What to do —
A) In the role-playing game thread, what total damage does the out-of-character note record for the Boggard?
B) Carry the role-playing game thread forward from the point where it stops.

Extracted text —
· · · · · · ·

The Boggard croaks in pain as Elros’ third arrow sinks deep into his flesh.  Before it can retaliate Ta-Am-Ath strikes it with fist and finishes it with a kick.  The Boggard’s head snaps back and it collapses with a splash into the dark water of the bog.

Nathan’s magical sphere unerringly strikes the frog and pierces its rubbery hide.  Just a moment after, Willow slashes at the frog but her scimitar barely misses.  Kanli’s attack fares no better than the druid’s.

The frog again snaps at Kanli but the sorcerer’s shield of force deflects the attack.

[sblock=OOC]
Boggard: total damage: 23 (dead)
Frog: total damage: 2

Willow is no longer shaken.

Ready for round three actions from everyone.[/sblock]


----------



## Walking Dad (Aug 11, 2010)

*Ta-Am-Ath* AC 15 (T15, FF12), HP 13/13, F +3,R+4,W+4, CMB +4, CMD 16

Making something like a split in the air after hitting the boggard, Ta makes a near fall, smashing his heel on the frog and quickly stands beside him.

[sblock=ooc]
Ta-Am-Ath
Ta-Am-Ath

Move next to the frog (I6).
Unarmed attack (1d20+4=20, 1d6+4=6) against the frog (forgot flanking bonus, but I think I still hit).

· · · · · · ·

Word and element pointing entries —
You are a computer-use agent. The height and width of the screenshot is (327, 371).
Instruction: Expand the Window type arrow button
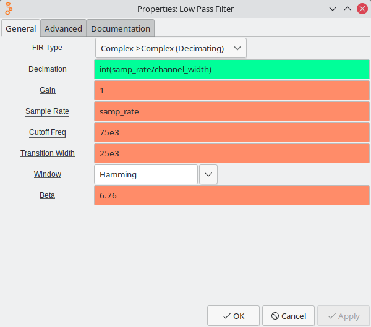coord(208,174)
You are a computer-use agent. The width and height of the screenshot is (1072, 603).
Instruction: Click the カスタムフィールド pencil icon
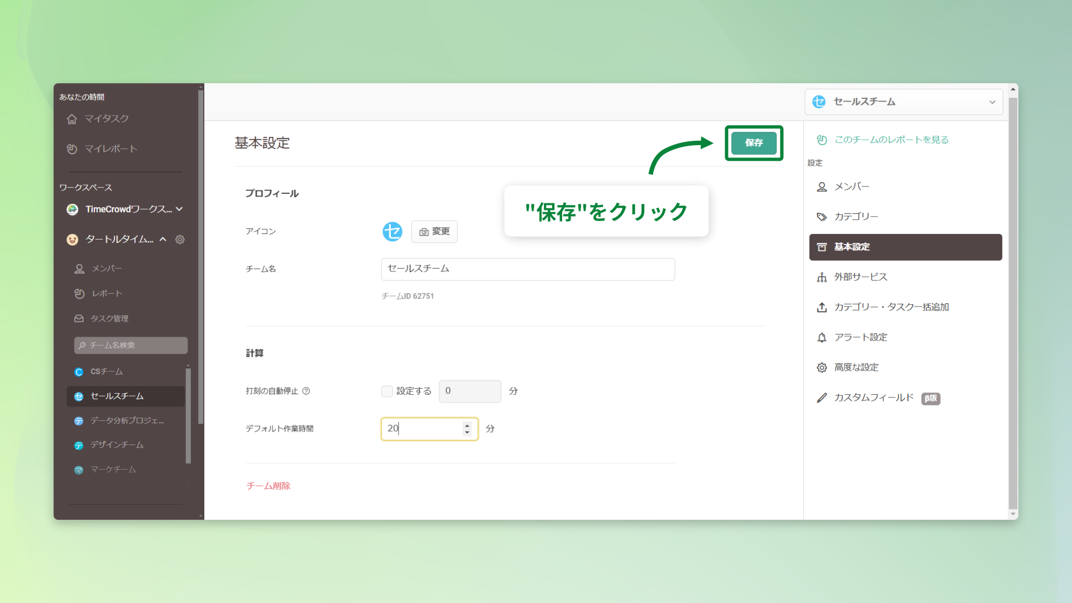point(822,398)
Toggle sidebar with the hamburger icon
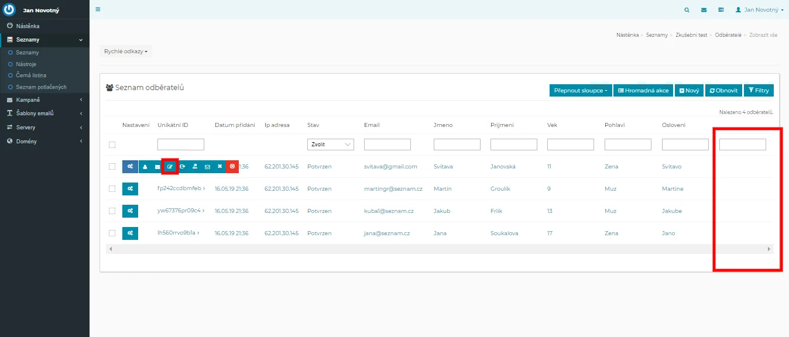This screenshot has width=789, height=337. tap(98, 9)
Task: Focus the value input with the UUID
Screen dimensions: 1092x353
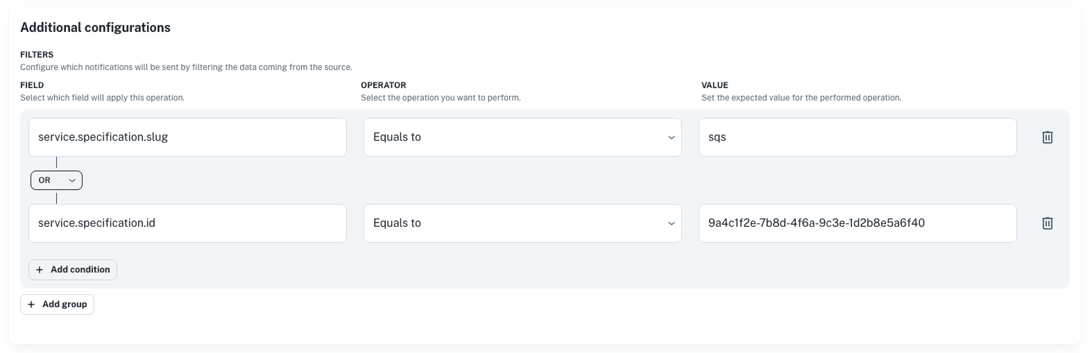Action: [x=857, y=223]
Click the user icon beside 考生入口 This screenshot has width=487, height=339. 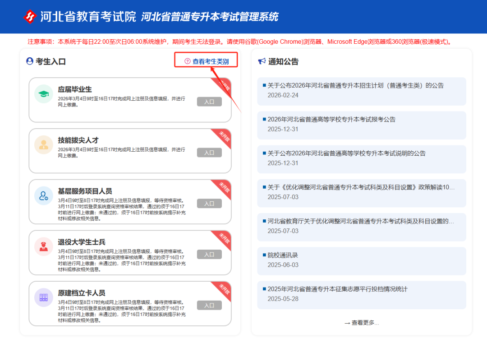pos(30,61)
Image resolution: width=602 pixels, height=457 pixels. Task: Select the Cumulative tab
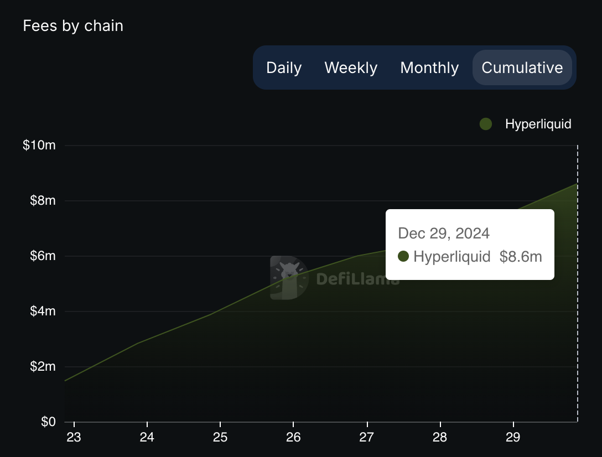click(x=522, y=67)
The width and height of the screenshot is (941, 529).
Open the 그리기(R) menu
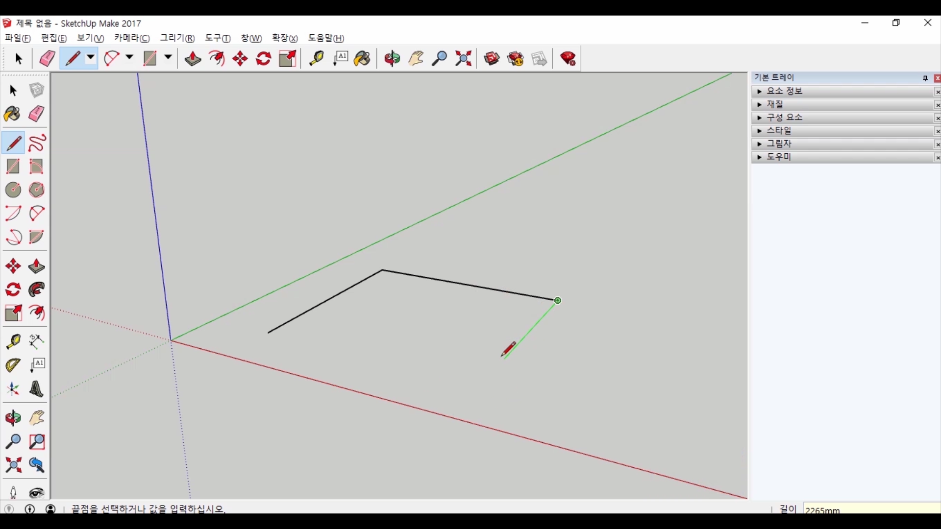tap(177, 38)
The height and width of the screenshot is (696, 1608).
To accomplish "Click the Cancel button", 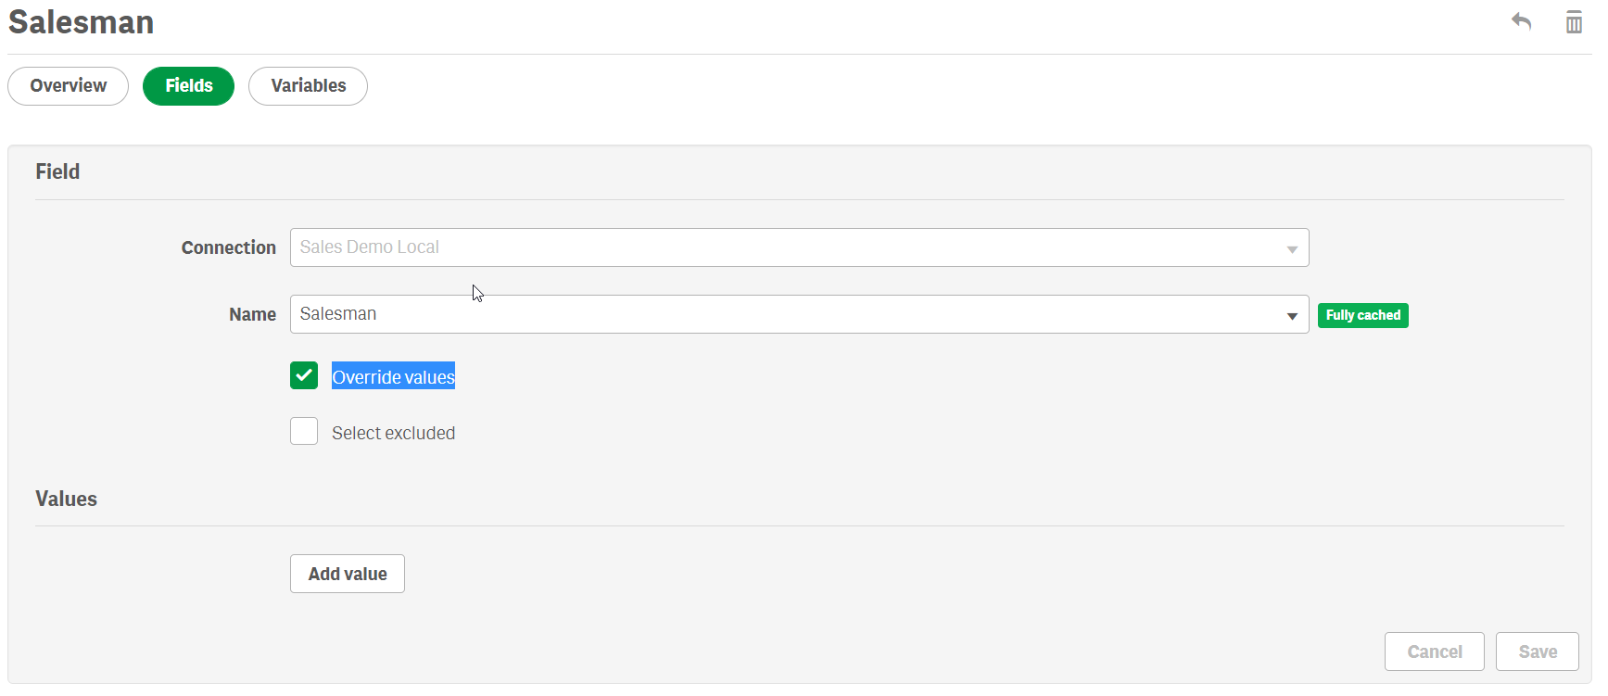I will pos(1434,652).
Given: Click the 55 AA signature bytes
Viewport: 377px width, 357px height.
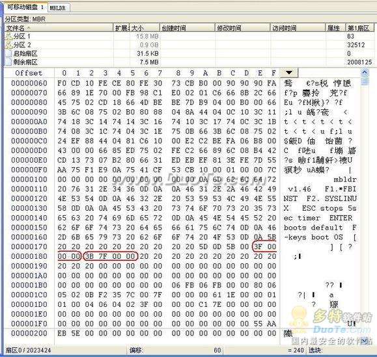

· · · · · · ·

Expected outputs —
A) 23, and the Boggard is dead.

B)
[/sblock]


----------



## Vertexx69 (Aug 11, 2010)

*Willow, HP: 9/9, AC: 19/12T/16FF, Saves: 3F/2R/6W, LL Vision*
*Boon, HP: 16+1/16, AC 17/13T/14FF, Saves: 4F/6R/2W, LL Vision, Scent

*Willow takes a another swing at the frog, slicing squarely now that the pesky humming had stopped in her head . Her blade coated in thick icor. She step around the beast to give her companion an edge.

[sblock=Willow's Actions]Standard: [url=http://invisiblecastle.com/roller/view/2646076/]Scimitar vs frog (1d20+2=16, 1d6+2=7)[/URL]
Move: Move to (J,4)
Free:[/sblock]

Boon looks happy to be attacking a simple animal instead of the nasty frogman as he closes in from the other side of the slimy creature, and his bite finds its mark solidly this time.[sblock=Boon's Actions]Standard: [url=http://invisiblecastle.com/roller/view/2646087/]Bite vs frog (1d20+4=22, 1d6+1=7)[/URL][/sblock]
[sblock=Spell List]Orisons: Create Water, Light, Virtue
1st lvl: Cure Light Wounds, Speak with Animals[/sblock]

OOC - Aha! The trick is to NOT do full attacks


----------



## InVinoVeritas (Aug 11, 2010)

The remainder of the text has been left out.